O prefeito em exercício, Marcos Rotta (PSDB), afirmou nesta terça-feira (12), que a prefeitura de Manaus ao contrário do que ocorre nacionalmente  tem demonstrado grande preocupação com a valorização dos professores do município. Ele deu a declaração após o protesto de um grupo de professores que cobraram transparência e explicações sobre a aplicação das verbas do Fundo de Manutenção e Desenvolvimento de Educação Básica (Fundeb).

“Não conseguimos entender ainda a motivação desse movimento que aconteceu hoje. Nós sempre fomos cristalinos, transparentes e realistas. Nós não vendemos ilusões aqui. Sempre estivemos disponíveis para o diálogo, já recebemos na prefeitura, servidores da Semsa, SMTU, rodoviários, taxistas e mototaxistas e sempre sendo transparente com todos”, disse Rotta.

Respondendo aos questionamentos feitos pelos manifestantes sobre a aplicação das verbas federais, a secretária Municipal de Educação, Katia Schweickardt explicou que o município utiliza quase na sua totalidade o recurso do Fundeb na folha de pagamento.

“Em 2016, nós utilizamos quase 98% do recurso que recebemos para a folha de pagamento. Em 2017, os R$ 109 milhões que recebemos e que se causa muitos questionamentos, estamos utilizando 82% para folha de pagamento, além disso vamos pagar as progressões por titularidade, tempo de serviço e os reenquadramentos”, afirmou a secretária, ao ressaltar que a projeção do Fundeb deste ano é de R$ 700 milhões. Esse valor, de acordo com ela, será somado aos R$ 109 milhões adicionais.

“Esse adicional não é uma sobra. No período da crise o governo federal deixou retido parte dos recursos. Como houve um reequilíbrio o governo pagou o que devia, referente a 2015 e 2016”, disse.

Katia ressaltou mais uma vez que a o recurso da recomposição está sendo investido na progressão e titularidade por tempo de serviço e, reenquadramento dos professores. “Investimos 90% do Fundeb de 2015 em folha, em 2016 investimos 98% em folha.
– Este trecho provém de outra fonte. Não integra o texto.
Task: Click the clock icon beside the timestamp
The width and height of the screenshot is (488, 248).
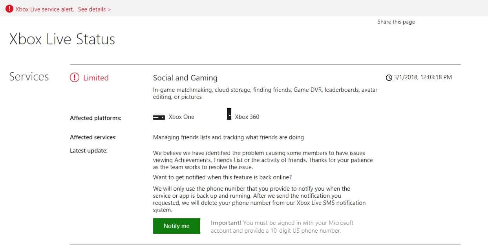Action: [x=389, y=78]
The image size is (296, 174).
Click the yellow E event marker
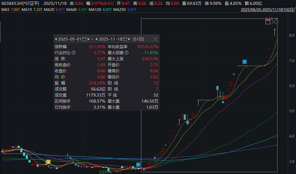pos(48,163)
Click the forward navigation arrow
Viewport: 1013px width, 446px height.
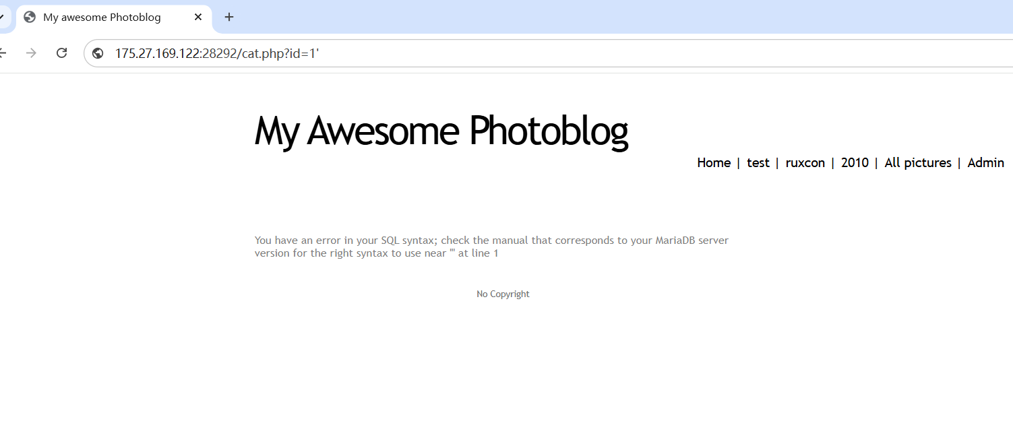pyautogui.click(x=31, y=53)
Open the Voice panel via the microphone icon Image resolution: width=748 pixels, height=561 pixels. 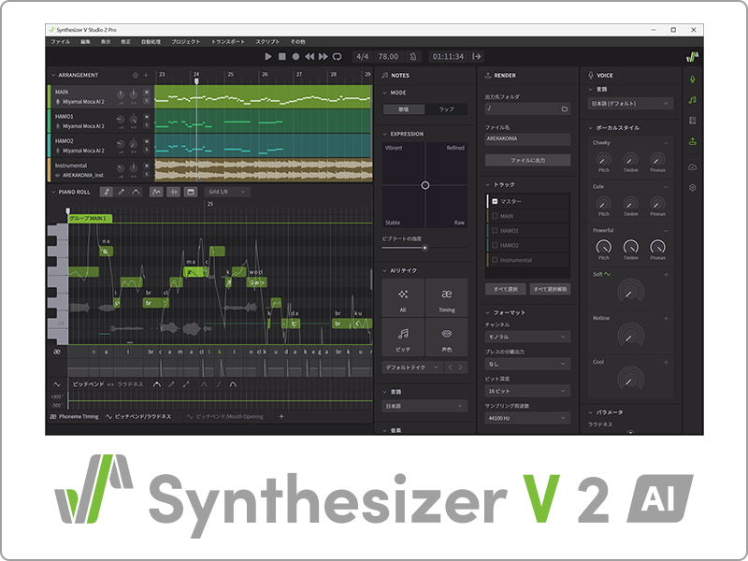pyautogui.click(x=692, y=79)
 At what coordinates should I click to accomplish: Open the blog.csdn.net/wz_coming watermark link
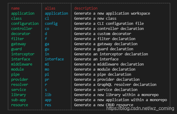coord(140,108)
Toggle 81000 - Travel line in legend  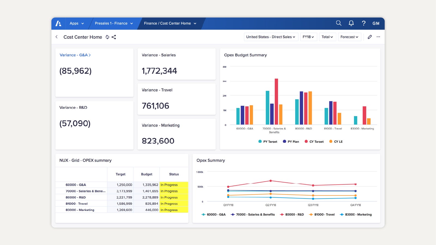(x=322, y=215)
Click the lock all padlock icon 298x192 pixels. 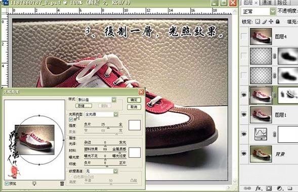pyautogui.click(x=278, y=22)
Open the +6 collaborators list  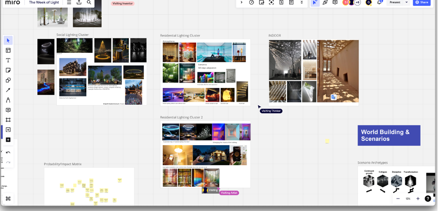tap(357, 2)
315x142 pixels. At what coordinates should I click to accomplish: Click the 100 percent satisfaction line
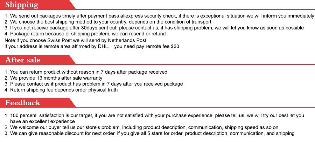pyautogui.click(x=154, y=115)
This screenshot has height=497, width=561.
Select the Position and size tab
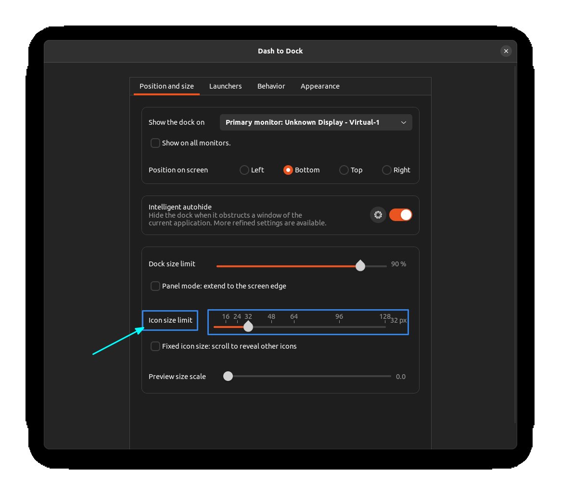click(166, 86)
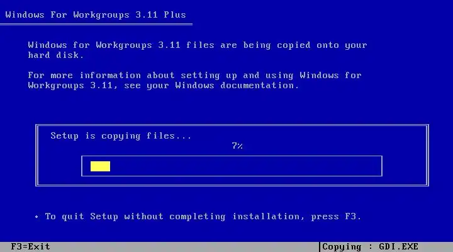Click the yellow progress bar fill

coord(100,166)
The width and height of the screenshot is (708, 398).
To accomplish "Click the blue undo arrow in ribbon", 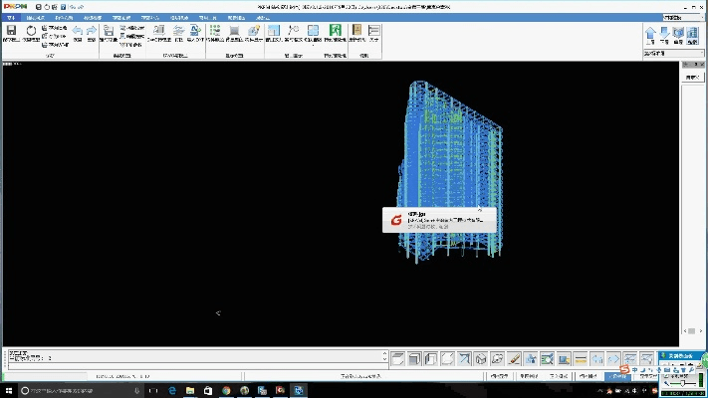I will 78,32.
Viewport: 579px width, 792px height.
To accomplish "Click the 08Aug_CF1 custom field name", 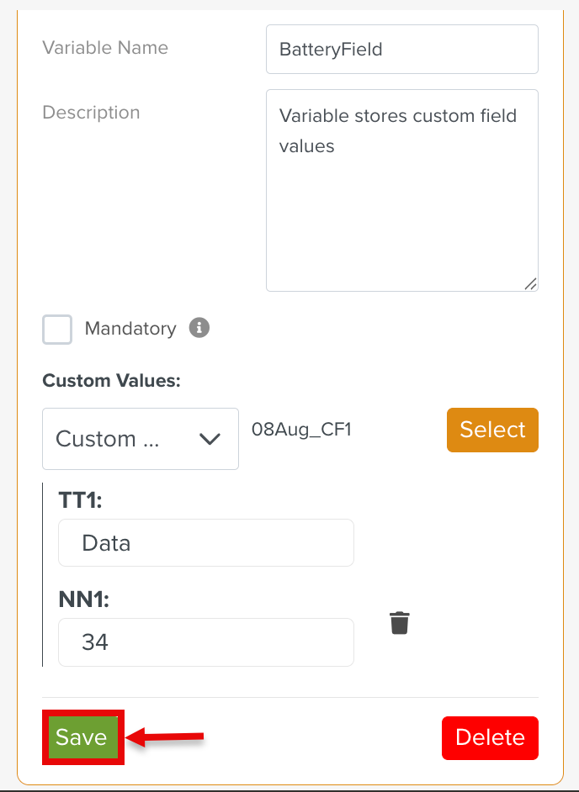I will (301, 430).
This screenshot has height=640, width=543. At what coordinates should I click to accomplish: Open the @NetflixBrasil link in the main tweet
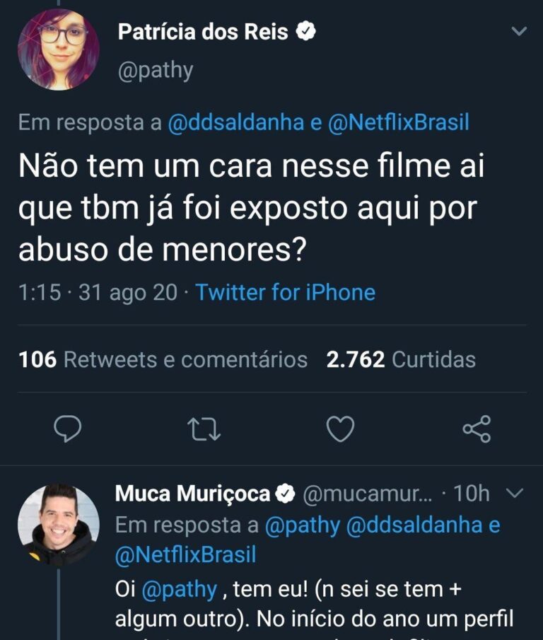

Em 2017, com essa diferença que recebemos vamos colocar 82% em folha os outros 18% vamos investir na estrutura de escolas que precisam de reforço”, enfatizou.

De acordo com a secretaria, as progressões começaram a ser pagas em agosto. 1,5 mil já receberam e outros mais de 9 mil ainda vão receber até o fim do ano.

Protesto político

O chefe da Casa Civil do município, Arthur Bisneto, desqualificou a manifestação e afirmou que o que ocorreu foi um movimento partidário liderado por políticos com e sem mandato.

“Basta ver quem estava em cima do trio. Em um universo de quase 15 mil professores essa quantidade que tentou fazer barulho hoje não representa ninguém. Foi um movimento para atiçar, não tinha nem 300 professores direito e nem dava para dizer se os que estavam presentes eram todos professores”, disse Bisneto, acrescentando ainda que é visível pra quem valoriza a verdade que a prefeitura de Manaus tem um imenso respeito pelos professores e tem agido em favor da valorização da categoria.